OVERVIEW: This improvement reflects the continued migration from single family homeowners into apartments. While the move up effect has put a burden on the Class “C” and to some respect the Class “B”, all categories seem to be improving. There are still quite a bit of foreclosures lining up in front of us and it will be interesting to see how that affects apartment fundamentals going forward. Source: Spencer Ballif and Jeff Swinger of CB Richard Ellis (Las Vegas) (113,498 Apartments Surveyed in December)




Las Vegas Snap Shot

Source: FannieMae

MULTIFAMILY MARKET COMMENTARY – FEBRUARY 2011 (NATIONAL PERSPECTIVE) Expect Continued, but Modest, Improvement for Multifamily in 2011 Despite sluggish job growth and the slowly recovering economy, the multifamily sector saw relatively healthy asking-rent growth last year, preliminarily estimated at about 3 percent. However, that doesn’t mean rent will continue to grow at that pace in 2011, as some industry participants have been suggesting lately.
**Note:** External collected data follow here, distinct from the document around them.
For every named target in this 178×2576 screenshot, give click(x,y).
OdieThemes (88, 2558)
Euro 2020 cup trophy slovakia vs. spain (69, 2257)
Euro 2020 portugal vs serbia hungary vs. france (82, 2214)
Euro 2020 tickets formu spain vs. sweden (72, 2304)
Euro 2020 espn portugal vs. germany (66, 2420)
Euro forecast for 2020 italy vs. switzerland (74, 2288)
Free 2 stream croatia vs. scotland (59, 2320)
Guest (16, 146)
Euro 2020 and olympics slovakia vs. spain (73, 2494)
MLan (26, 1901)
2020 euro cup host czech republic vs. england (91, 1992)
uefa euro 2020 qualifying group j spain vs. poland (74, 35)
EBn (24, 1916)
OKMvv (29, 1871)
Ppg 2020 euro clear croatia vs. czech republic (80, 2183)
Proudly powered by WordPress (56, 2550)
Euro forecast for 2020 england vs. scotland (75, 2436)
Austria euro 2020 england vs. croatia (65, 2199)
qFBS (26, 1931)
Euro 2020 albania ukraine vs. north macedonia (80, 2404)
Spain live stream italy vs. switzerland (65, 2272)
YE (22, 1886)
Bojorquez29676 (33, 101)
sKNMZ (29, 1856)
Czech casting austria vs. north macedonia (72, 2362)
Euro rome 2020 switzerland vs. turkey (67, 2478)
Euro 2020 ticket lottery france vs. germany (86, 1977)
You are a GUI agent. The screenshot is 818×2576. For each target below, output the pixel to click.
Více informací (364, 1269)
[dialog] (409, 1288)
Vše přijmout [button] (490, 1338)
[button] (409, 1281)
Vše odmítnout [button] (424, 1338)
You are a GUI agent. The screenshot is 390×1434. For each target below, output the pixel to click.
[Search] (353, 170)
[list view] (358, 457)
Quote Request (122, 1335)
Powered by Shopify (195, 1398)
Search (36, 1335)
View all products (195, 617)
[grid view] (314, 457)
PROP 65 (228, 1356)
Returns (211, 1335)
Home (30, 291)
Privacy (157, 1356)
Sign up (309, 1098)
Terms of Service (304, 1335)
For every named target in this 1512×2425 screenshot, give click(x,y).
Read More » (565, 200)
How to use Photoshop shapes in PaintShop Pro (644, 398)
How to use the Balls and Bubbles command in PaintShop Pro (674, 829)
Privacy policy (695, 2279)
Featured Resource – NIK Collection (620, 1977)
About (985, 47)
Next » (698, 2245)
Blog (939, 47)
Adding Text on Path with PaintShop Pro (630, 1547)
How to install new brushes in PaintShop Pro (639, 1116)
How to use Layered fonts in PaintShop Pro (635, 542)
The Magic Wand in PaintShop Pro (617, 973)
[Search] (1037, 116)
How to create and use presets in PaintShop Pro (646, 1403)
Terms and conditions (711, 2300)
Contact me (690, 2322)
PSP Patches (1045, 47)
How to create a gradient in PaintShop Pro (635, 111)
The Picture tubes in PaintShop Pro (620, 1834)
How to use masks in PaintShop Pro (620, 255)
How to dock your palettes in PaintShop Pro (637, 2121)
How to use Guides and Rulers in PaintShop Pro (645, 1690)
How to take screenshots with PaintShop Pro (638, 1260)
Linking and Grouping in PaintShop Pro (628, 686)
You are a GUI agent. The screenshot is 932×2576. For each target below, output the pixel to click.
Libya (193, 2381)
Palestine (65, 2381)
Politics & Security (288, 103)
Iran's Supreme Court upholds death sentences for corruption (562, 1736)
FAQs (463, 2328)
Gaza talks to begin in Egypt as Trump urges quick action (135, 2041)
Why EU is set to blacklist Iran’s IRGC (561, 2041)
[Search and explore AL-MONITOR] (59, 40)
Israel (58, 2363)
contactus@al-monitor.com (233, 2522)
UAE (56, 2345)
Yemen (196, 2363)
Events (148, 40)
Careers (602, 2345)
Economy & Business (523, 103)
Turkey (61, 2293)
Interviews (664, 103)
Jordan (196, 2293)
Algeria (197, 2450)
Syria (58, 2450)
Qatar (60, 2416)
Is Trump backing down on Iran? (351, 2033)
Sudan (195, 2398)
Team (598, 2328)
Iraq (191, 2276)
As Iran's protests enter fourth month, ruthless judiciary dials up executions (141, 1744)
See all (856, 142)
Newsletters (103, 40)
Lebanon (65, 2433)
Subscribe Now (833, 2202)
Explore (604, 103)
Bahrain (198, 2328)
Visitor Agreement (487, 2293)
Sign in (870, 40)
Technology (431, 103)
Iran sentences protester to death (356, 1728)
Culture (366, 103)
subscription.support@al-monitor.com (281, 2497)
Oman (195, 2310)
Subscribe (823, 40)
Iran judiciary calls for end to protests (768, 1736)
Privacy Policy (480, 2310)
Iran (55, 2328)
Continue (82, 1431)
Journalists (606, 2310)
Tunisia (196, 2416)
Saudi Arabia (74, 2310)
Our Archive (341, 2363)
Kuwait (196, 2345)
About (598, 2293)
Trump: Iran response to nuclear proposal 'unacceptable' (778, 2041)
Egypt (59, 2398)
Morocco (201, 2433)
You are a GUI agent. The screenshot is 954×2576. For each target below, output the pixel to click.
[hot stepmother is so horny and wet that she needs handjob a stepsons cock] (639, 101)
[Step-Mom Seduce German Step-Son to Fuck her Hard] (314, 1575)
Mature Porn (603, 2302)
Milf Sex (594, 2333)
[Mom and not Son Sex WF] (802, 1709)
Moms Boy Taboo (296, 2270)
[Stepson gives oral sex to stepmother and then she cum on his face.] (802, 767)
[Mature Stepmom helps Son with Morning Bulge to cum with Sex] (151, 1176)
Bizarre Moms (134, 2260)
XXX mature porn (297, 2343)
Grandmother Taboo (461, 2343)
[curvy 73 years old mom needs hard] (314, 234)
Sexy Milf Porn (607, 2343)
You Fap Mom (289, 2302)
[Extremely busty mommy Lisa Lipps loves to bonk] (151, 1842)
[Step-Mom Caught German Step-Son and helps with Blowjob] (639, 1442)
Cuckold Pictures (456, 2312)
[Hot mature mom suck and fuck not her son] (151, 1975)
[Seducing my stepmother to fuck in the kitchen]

Rather, we expect normalized rent growth of 1 percent to 2 percent this year, with the possibility that we may reach 3 percent in 2011 if job growth accelerates during the second half of the year. Reasons for a more normalized rent environment include projected subdued job growth for 2011; concession rates that are still above normal levels; the severe overhang of “for sale“ housing which competes as shadow rentals; and the continuing, albeit moderating, new supply of completing condo and apartment rental units. Sluggish Job Growth Although the economy is in recovery mode, it may not seem that way, especially to the nation’s 13.9 million unemployed workers. Unfortunately, the unemployment rate is expected to remain in the 9 percent range all year, as demand for jobs continues to outstrip job growth. Last year saw fewer than 1 million new jobs created during 12 months, averaging well below the 250,000 new jobs needed monthly to begin returning to pre-recession employment levels over the next few years. According to Moody’s Analytics, 2011 is projected to create 1.6 million new jobs, thereby keeping robust rental demand in check. Housing Overhang Remains Substantial According to published reports, Moody's Analytics estimates that there were 1.8 million foreclosures in 2010 and that there could be as many as 2.1 million additional foreclosures in 2011. In addition, as of fourth quarter 2010, there were more than 13 million vacant housing units in the U.S., as seen in the chart below. The Census Bureau reports that there are 3.9 million vacant housing units available for rent, 2 million units available for sale, and 7.2 million units that are being held off the market for unreported reasons. Even excluding the “held off market” units, the Census Bureau estimate shows nearly six million vacant housing units for sale or for rent available today. That’s a lot of supply for an economy creating fewer than 100,000 jobs on average per month.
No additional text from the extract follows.